A computational and pedagogical framework for projectile motion using Python visualizations
Leonardi Hernández Sánchez, Francisco Soto Eguibar, Irán Ramos Prieto, Héctor Manuel Moya Cessa
TL;DR
The paper addresses how to teach projectile motion by bridging analytic equations with conceptual understanding using Python-based visualizations. It integrates analytical expressions for key observables, such as $x_h = \frac{v_0^2 \sin(2\theta)}{g}$ and $y_v = \frac{v_0^2 \sin^2(\theta)}{2g}$, with reproducible simulations that produce trajectory plots, parameter-space maps, and iso-curves. Its main contributions are a cohesive computational pedagogical framework, demonstration of angular symmetry in range, and a parameter-space approach that links individual trajectories to global outcomes, all within open-source Python code.
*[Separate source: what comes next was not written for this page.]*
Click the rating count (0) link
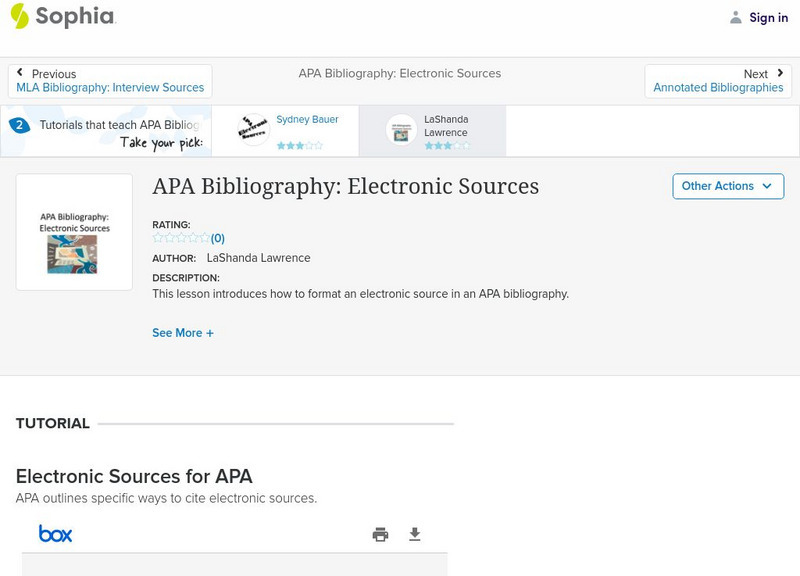 coord(217,238)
This framework facilitates active learning in undergraduate mechanics and is easily adaptable to related contexts like sports, engineering, and computer graphics, while offering avenues to incorporate more complex effects such as air resistance.
Abstract
Projectile motion is one of the most fundamental problems in introductory physics, offering a clear context to connect algebraic reasoning with conceptual understanding. This work presents a computational and pedagogical framework that combines the analytical formulation of projectile motion with interactive visualizations developed in Python. Using reproducible simulations, the dependence of the maximum height and horizontal range on the launch parameters $(v_0,θ)$ is examined through trajectory plots, parameter-space maps, and iso-curves. These visual representations reveal non-trivial combinations of initial conditions that yield equivalent outcomes, reinforcing physical intuition and providing an accessible open-source tool for teaching and learning classical mechanics.